Pythonは、そのシンプルで読みやすい文法から、プログラミング初心者にも広く推奨されている言語だ。ウェブアプリケーション開発、データ分析、人工知能など多岐にわたる分野で活用されているが、ゲーム開発もその一つだ。特に「Pygame」というライブラリを使うことで、画面の描画やキーボード入力の処理、音の再生といったゲーム開発に必要な機能を比較的容易に実装できる。Pygameは、グラフィックやユーザーインタラクションを扱うための便利なツールキットであり、ゲームの骨格を作る上で不可欠な存在となる。

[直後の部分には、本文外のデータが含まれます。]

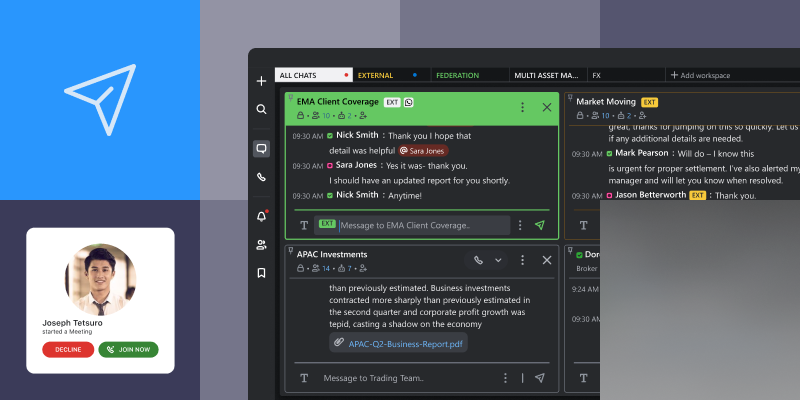Toggle text formatting in Market Moving input
The height and width of the screenshot is (400, 800).
583,226
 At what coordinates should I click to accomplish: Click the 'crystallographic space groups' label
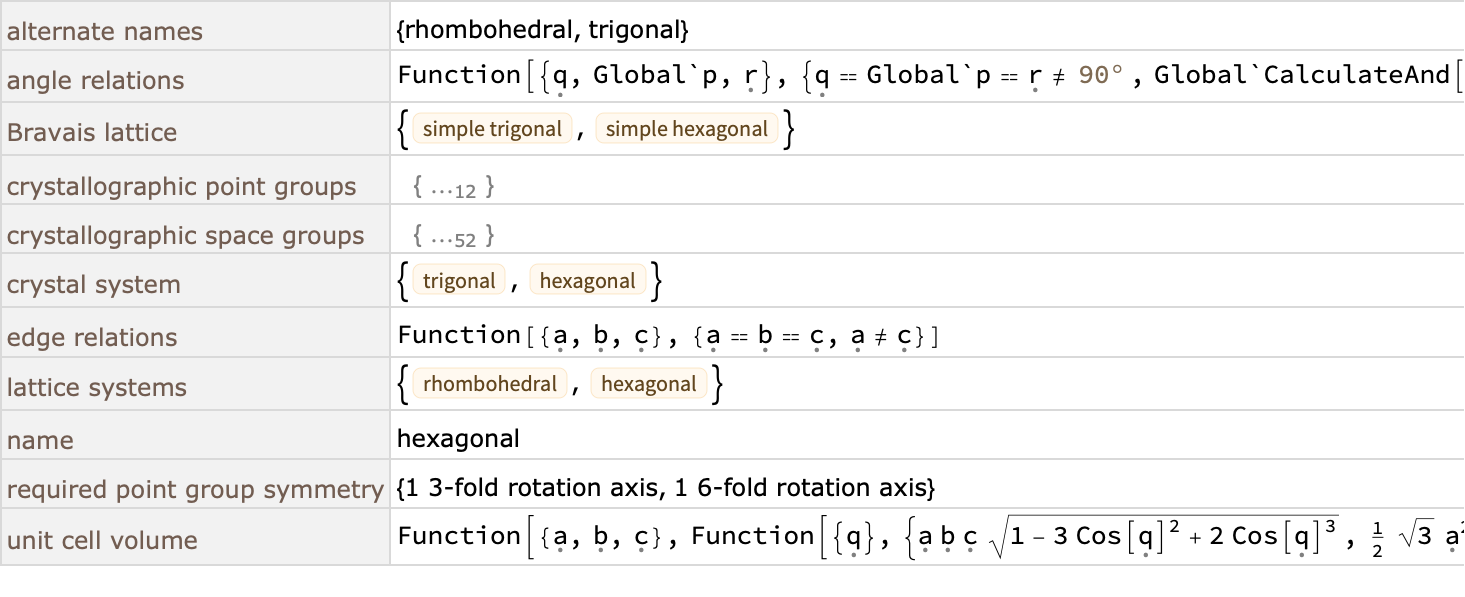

テトリスゲームの作成プロセスは、いくつかの主要なコンポーネントに分けられる。まず、ゲームの舞台となる画面、つまりウィンドウを準備する。Pygameを使えば、ゲームのサイズやタイトルを指定してウィンドウを表示し、その中に背景色や枠線を描画できる。次に、ゲームの進行状況を管理するための「ゲームボード」、または「フィールド」と呼ばれる領域を考える。これは、一般的に2次元の配列やリストのリストで表現される。各マス目には、ブロックが存在するかどうか、またはどの色のブロックがあるかといった情報が格納される。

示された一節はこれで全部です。